*Task directions*: The answer must consist of each line of the records below that contains the string "agent".

*Dataset entries*:
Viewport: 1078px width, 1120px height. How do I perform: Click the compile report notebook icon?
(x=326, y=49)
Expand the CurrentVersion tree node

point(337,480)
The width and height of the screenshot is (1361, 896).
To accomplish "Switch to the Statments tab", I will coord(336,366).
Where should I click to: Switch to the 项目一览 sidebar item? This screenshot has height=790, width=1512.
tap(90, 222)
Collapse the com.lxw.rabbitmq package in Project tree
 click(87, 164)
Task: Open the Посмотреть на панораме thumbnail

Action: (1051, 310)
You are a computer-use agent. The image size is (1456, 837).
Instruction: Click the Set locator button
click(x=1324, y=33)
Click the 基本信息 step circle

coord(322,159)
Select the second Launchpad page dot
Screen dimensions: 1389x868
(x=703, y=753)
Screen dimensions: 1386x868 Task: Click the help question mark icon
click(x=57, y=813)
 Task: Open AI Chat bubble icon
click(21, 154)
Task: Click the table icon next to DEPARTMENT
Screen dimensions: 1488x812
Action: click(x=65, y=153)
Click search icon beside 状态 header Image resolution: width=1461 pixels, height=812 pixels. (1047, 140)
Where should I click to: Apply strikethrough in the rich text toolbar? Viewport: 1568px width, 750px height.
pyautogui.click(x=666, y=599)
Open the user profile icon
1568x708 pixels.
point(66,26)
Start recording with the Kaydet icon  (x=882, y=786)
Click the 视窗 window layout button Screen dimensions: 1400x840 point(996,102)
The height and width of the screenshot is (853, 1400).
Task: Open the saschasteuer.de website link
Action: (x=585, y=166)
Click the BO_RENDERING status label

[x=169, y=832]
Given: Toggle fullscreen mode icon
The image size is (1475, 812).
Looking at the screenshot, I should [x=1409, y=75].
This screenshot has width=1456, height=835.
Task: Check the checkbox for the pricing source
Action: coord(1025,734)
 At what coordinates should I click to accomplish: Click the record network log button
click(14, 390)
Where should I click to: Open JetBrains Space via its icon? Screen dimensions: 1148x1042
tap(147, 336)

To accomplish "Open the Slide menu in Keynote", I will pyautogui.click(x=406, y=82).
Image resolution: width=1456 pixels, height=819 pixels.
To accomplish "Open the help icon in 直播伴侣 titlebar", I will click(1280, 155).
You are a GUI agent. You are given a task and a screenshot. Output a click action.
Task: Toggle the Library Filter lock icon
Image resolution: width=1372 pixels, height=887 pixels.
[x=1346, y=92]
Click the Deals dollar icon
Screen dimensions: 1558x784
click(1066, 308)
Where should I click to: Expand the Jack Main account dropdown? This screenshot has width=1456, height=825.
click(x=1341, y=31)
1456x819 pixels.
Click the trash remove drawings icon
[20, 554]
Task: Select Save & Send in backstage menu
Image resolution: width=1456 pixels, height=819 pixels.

*Expected answer*:
You are a computer-use agent. The image size is (1456, 837).
You are a GUI agent. You are given a task and a screenshot. Output a click action.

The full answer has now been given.